● TO DO
Pull each line holding the word "will" from the data.

(Saved entries)
--------------------------------------------------
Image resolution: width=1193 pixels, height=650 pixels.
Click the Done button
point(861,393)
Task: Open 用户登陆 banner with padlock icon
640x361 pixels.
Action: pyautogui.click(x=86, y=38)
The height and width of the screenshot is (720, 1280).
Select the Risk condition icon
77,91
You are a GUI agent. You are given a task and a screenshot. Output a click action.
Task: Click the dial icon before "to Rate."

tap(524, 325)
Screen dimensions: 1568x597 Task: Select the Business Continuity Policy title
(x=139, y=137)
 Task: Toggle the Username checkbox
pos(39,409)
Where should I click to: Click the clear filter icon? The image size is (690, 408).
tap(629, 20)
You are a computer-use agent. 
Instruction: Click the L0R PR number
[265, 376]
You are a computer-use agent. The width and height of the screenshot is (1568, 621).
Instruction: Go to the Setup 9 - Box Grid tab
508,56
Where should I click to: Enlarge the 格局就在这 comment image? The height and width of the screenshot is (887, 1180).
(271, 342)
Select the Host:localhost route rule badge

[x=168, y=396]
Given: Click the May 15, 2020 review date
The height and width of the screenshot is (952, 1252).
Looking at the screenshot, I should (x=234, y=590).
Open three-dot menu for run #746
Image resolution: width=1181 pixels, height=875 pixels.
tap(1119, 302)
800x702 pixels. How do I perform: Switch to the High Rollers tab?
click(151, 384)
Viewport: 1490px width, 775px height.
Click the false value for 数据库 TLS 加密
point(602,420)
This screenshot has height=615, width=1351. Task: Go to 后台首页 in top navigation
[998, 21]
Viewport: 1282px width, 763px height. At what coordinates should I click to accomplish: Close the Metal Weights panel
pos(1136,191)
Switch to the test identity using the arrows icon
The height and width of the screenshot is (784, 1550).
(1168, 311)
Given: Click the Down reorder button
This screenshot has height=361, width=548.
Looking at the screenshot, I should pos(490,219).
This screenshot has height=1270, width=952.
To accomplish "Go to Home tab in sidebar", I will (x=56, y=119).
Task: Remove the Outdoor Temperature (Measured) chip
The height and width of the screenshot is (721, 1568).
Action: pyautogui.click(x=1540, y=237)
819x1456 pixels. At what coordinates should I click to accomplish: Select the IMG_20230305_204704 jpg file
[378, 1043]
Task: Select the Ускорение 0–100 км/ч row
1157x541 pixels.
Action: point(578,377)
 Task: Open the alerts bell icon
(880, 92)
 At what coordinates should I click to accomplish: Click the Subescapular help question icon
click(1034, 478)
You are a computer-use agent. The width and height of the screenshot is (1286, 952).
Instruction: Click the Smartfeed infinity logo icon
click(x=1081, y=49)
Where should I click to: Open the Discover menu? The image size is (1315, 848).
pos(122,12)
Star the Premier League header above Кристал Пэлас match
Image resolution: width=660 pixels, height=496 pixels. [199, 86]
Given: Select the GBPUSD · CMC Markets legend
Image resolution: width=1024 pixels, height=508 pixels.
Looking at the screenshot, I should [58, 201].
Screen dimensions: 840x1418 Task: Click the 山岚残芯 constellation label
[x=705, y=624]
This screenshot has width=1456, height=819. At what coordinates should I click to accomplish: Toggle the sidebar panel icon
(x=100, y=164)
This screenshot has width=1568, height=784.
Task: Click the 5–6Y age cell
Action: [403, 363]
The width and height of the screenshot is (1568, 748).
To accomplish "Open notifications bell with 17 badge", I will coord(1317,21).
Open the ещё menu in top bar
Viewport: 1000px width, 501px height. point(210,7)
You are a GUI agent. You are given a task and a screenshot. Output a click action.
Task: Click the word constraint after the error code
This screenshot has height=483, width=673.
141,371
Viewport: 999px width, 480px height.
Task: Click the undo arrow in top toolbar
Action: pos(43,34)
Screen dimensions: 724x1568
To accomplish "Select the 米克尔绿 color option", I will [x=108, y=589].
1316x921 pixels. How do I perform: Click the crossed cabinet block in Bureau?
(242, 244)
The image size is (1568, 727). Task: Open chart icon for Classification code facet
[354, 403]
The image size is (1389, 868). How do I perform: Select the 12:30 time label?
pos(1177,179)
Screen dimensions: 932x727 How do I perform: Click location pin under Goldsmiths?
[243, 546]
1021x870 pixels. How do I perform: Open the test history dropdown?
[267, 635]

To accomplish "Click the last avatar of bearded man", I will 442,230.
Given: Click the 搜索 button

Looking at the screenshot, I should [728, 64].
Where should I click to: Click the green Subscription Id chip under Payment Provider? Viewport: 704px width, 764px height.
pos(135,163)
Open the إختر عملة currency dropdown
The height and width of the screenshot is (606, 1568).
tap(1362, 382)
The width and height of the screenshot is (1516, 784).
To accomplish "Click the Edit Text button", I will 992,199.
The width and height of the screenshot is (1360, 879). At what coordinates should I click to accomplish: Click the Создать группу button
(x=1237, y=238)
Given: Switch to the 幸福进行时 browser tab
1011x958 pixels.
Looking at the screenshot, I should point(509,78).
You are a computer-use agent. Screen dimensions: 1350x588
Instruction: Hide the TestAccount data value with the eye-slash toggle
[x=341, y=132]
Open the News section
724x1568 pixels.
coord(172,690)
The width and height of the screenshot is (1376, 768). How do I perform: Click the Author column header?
--------------------------------------------------
● EXPECTED ANSWER
To accomplish "Go to Home tab in sidebar", I will (x=56, y=119).
To accomplish "Open notifications bell with 17 badge", I will coord(1317,21).
To accomplish "Select the 米克尔绿 color option", I will [x=108, y=589].
To accomplish "Click the last avatar of bearded man", I will 442,230.
To accomplish "Click the Edit Text button", I will 992,199.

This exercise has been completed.